Residents riled over ‘low-flying’


Residents in Queenstown’s Quail Rise claim they’re being bombarded by noisy Milford-bound planes flying “illegally low” over their homes.

They allege a “reasonably high proportion” are flying at less than the required height of 1000 feet, or 305 metres, above a built-up area (heights are still described in feet and inches).

Those planes are also required to fly east of the Shotover River.

Resident David Hay, who’s documented dozens of flights allegedly infringing the rules since last April, says the frequency of low-flying fixed-wing aircraft is “seriously compromising” the environment of Quail Rise and adjoining Manata Green.

“What we require is that the rules are followed at all times.

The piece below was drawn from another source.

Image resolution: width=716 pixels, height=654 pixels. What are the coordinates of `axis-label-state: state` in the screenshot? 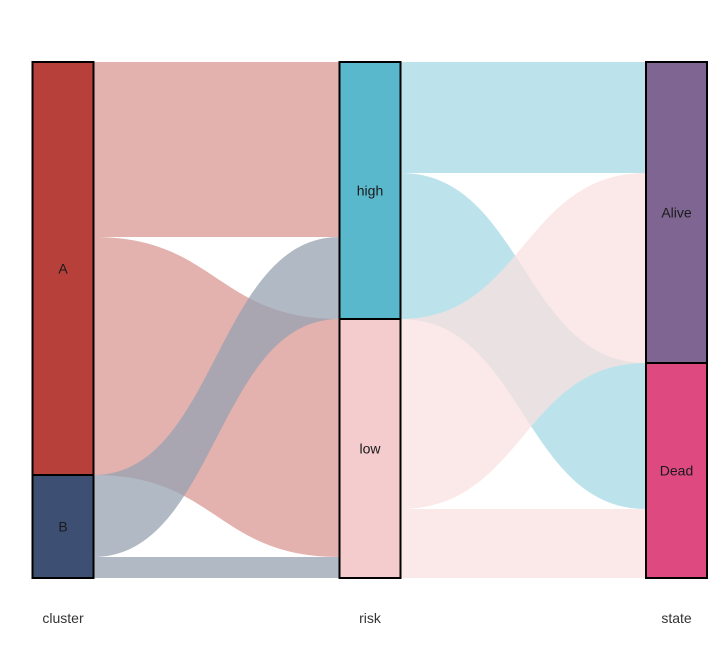 It's located at (676, 618).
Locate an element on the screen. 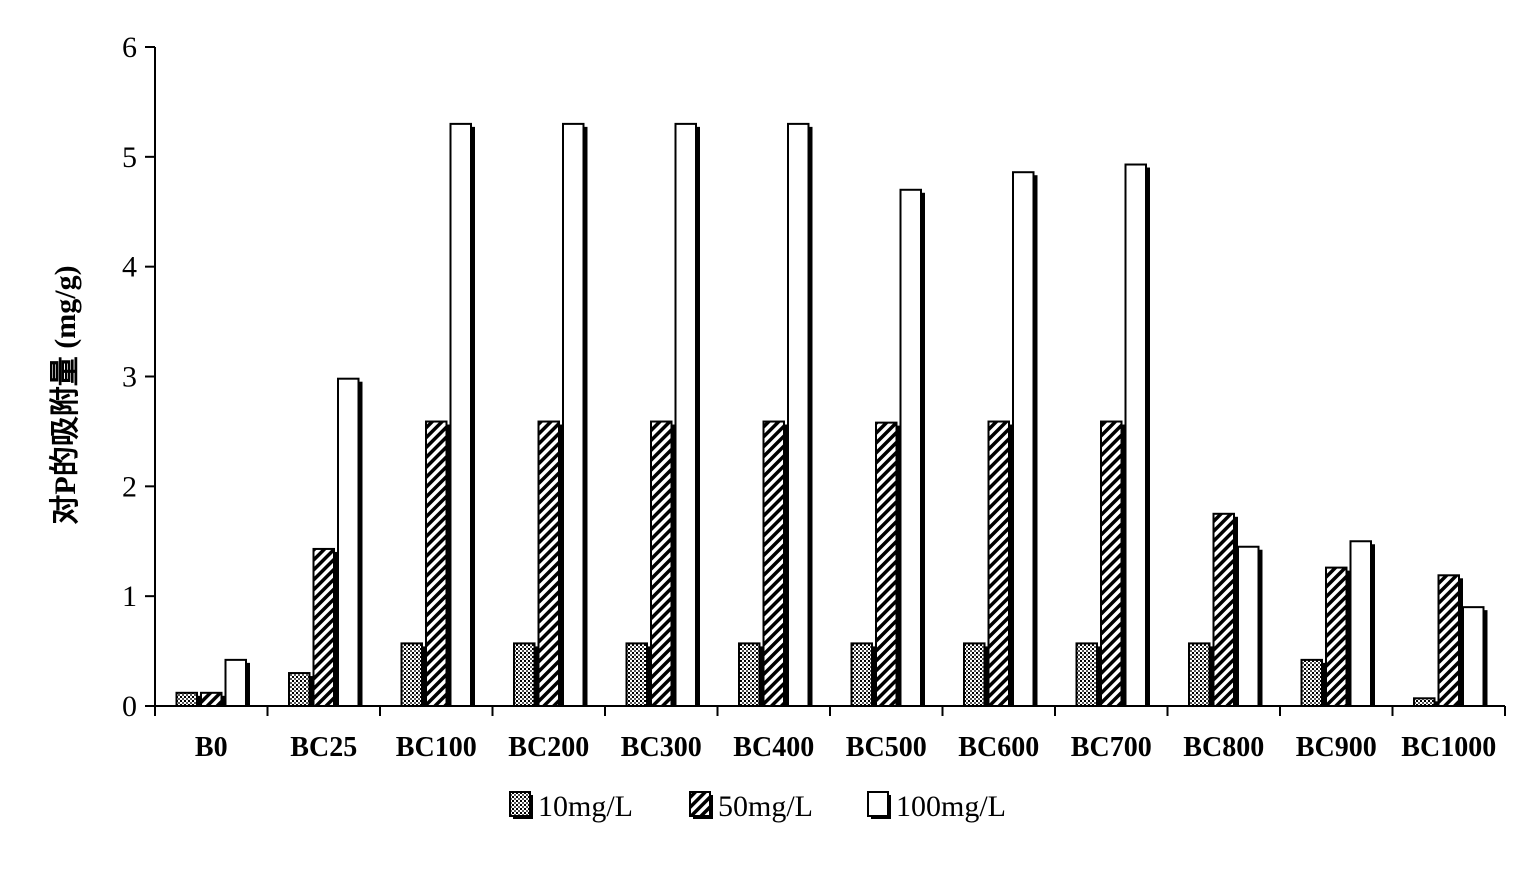  y-tick-label: 1 is located at coordinates (130, 596).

“A satisfactory outcome would be that the Milford flights be required to take a bigger loop upon take-off out over the less densely-built Shotover Delta – obviously allowing for incoming/outgoing jets – gaining the requisite height towards Slope Hill before aiming for Skippers Saddle.

“This would certainly ameliorate the noise levels and should not impair the tourist trade.”

Resident Jim Buckham, a retired pilot who logged about 18,000 flying hours, says “their excuse is that they’re still taking off – in actual fact, they’re not, they’re in a cruise-climb situation”.

“There’s no need to come over here at 700ft.”

Told yesterday about residents’ concerns, Skyline Enterprises chairman Mark Quickfall, whose company operates Milford Sound Scenic Flights, says “I’ll certainly follow up with our guys and just say, ‘there has been some communication out of Quail Rise, and let’s go and look at how we can best address it’.

“I’d like to think all the operators here are the same – we do our best to mitigate any negative impacts on people.”

Quickfall encourages residents with noise concerns to deal directly with the operator concerned, or with the Queenstown-Milford User Group, which represents all the operators.

Queenstown Airport Corporation comms manager Jen Andrews also encourages concerned residents to contact her organisation.

She says noise complaints are logged and followed up with each complainant.

Complaints also go to the airport noise liaison committee, she adds.

Airways chief operating officer Pauline Lamb says she’s also “really empathetic” towards residents’ concerns.

“We take it incredibly seriously.”

She says Airways is investigating Hay’s list of alleged infringements.

As of yesterday morning, those logged in December hadn’t been borne out, she notes.